(Number theory) Sum of three squares solution proof

[Xizel]

Homework Statement

Find all integer solutions to x² + y² + z² = 51. Use "without loss of generality."

Homework Equations

The Attempt at a Solution

My informal proof attempt:

Let x, y, z be some integers such that x, y, z = (0 or 1 or 2 or 3) mod 4
Then x², y², y² = (0 or 1) mod 4
So x² + y² + z² = [ (0 or 1) + (0 or 1) + (0 or 1) ] mod 4
Since 51 = 3 (mod 4) = x² + y² + z², then x, y, z = (1 or 3) mod 4

It is obvious that the solution is the permutations of $\pm1, \pm1, \pm7$.

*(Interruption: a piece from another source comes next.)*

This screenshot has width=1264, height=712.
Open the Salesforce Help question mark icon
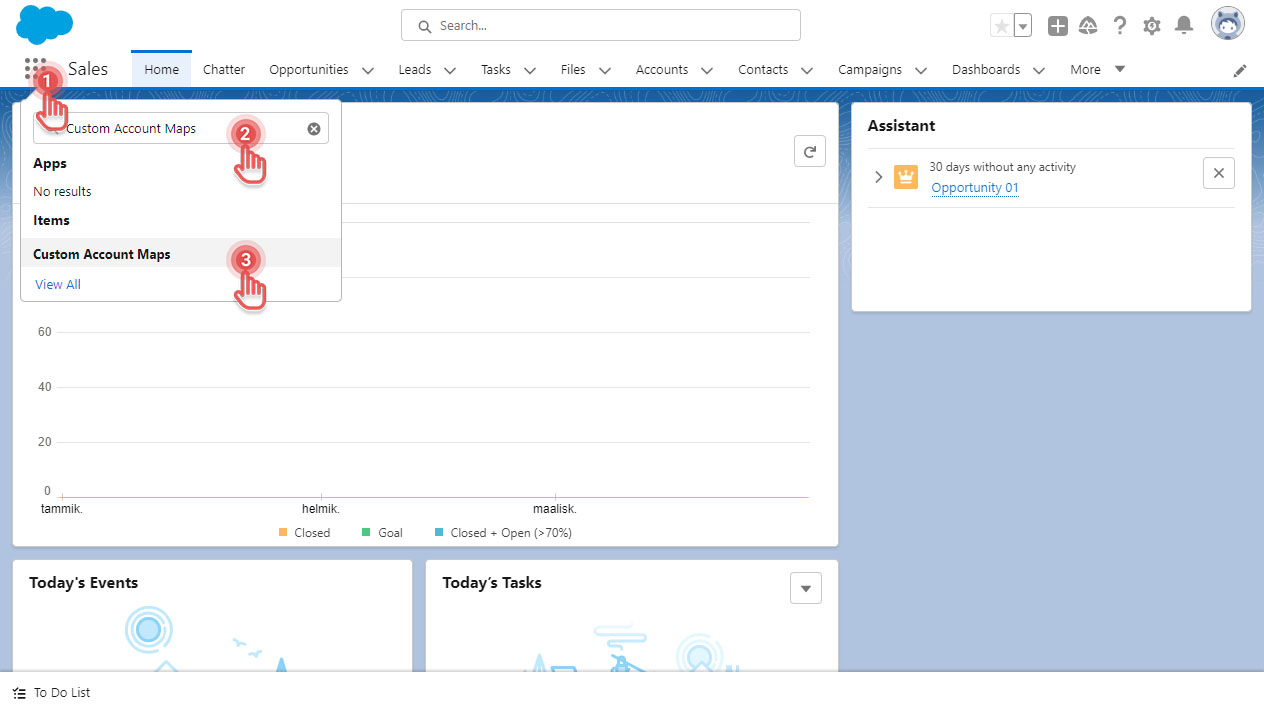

It's my first proof course and I'm a little shaky. Is my logic correct? I feel like I took a leap from "Since 51..." to the solution, is there a more formal way to write that? I'm also not sure how to use wlog here. Thanks.

 

[fresh_42]

It is obvious that the solution is the permutations of $\pm1, \pm1, \pm7$.

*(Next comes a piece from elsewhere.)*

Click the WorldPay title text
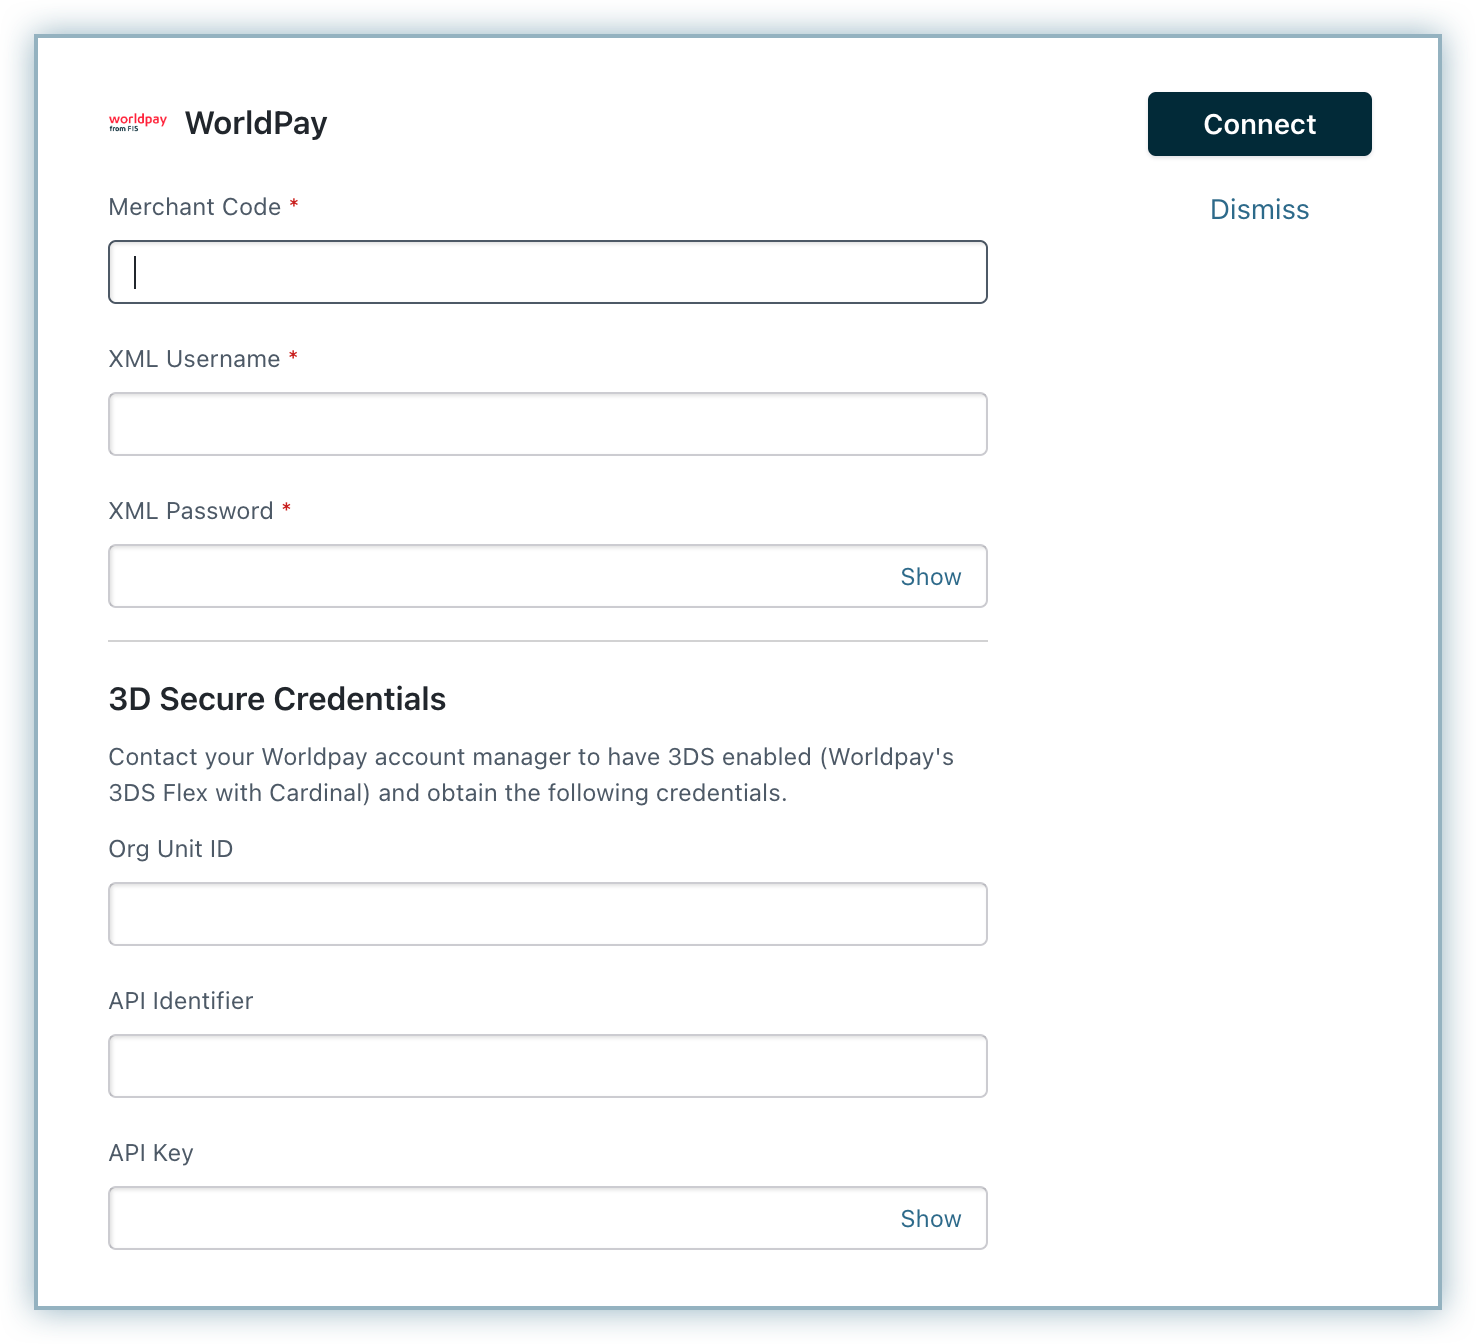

I have a additional solution.

 

[Xizel]

I have a additional solution.

If my logic is correct, then x, y, z can take on values of 1, 3, 5, 7. I gave it some thought and I'm not seeing it

 

[fresh_42]

$2\cdot 25 + 1$
The remark "use w.l.o.g." probably refers to the assumption $x \geq y \geq z \geq 0$ which you could make.